Spiritual leader of Tibet, the Dalai Lama (r), presents the International Campaign for Tibet’s Light of Truth Award to South African Nobel Laureate Archbishop Desmond Tutu. PHOTO/Thierry Roge/REUTERS
A South African court ruled Thursday that officials “unreasonably delayed” a decision about whether to grant the Dalai Lama a visa for a planned 2011 trip, largely out of fears of angering the Chinese government.
The Supreme Court of Appeal’s decision heavily criticized former Home Minister Nkosazana Dlamini-Zuma, who now serves as the chair of the African Union Commission. While only ordering the African National Congress-led government to pay court costs, the ruling is a legal embarrassment to South Africa.
“What is justified by the evidence is an inference that the matter was deliberately delayed so as to avoid a decision,” reads the ruling by Judge R.W. Nugent. “It hardly needs saying that the minister is not entitled to deliberately procrastinate. Procrastination by itself establishes unreasonable delay.”
The Dalai Lama was welcomed to South Africa in 1996 and met with the country’s first black and democratically elected president, Nelson Mandela. But in 2009, the South African government kept the Dalai Lama from attending a Nobel laureates’ peace conference, saying it would detract attention from the 2010 soccer World Cup.

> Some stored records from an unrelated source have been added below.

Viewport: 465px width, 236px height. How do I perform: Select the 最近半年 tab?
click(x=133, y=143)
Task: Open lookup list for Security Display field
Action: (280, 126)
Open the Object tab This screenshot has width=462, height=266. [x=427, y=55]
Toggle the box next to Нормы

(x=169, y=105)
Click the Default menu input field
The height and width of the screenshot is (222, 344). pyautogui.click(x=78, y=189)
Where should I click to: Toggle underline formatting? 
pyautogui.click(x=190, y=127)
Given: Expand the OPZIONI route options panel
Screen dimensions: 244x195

The spiritual leader later made plans to travel to South Africa in October 2011 to attend the 80th birthday party of a fellow Nobel laureate, Archbishop Desmond Tutu. He and others in his entourage applied for visas through the South African High Commission office in New Delhi about two months ahead of the planned visit, according to the court ruling.

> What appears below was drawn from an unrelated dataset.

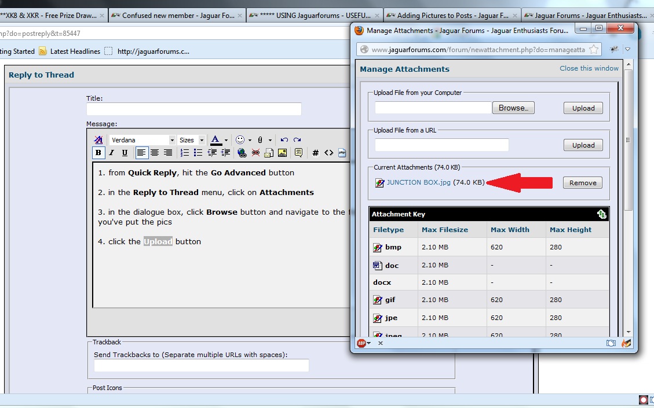Toggle Italic formatting button

point(111,153)
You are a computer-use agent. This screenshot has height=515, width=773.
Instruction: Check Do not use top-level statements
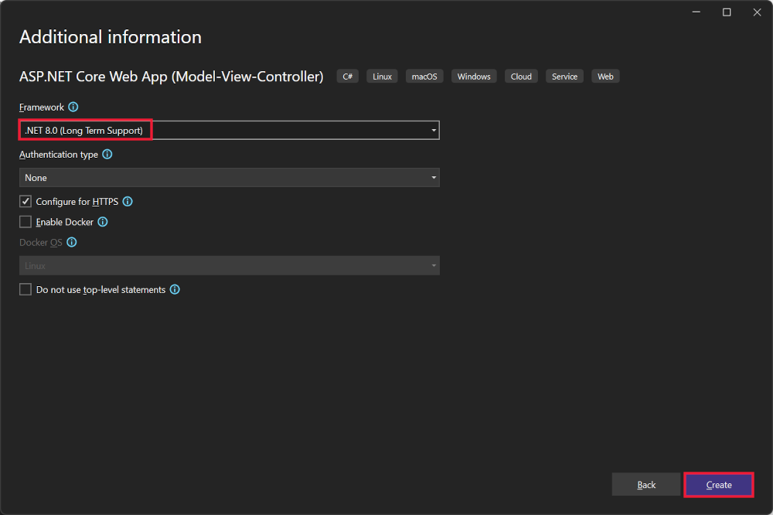coord(26,289)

Despite meeting all the requirements, the South African government did not issue the visa and the Dalai Lama ultimately withdrew his application. In his ruling, Nugent acknowledged that pressure from China, a major trading partner with South Africa, played a part in the delays. The Dalai Lama wants increased autonomy for Tibet, the homeland from which he has been exiled since 1959. China accuses him of being a separatist.
“I accept that the proposed visit raised matters of high diplomatic importance, justifiably calling for consultation, advice and consideration,” the judge’s ruling reads. “But that begs the question what time was required to complete that process.”
However, the judge said he did not find any evidence that officials had plans to deny the visa outright.
Rights groups, academics, opposition parties and newspapers in South Africa had joined Tutu in pressing their government to grant the Dalai Lama a visa. When the leader ultimately couldn’t come to South Africa, Tutu blasted the ANC government before reporters, calling it “worse than the apartheid government, because at least you were expecting it with the apartheid government.”
Dlamini-Zuma resigned her position as minister and later took over as leader of the African Union Commission. She could not be immediately reached for comment Thursday.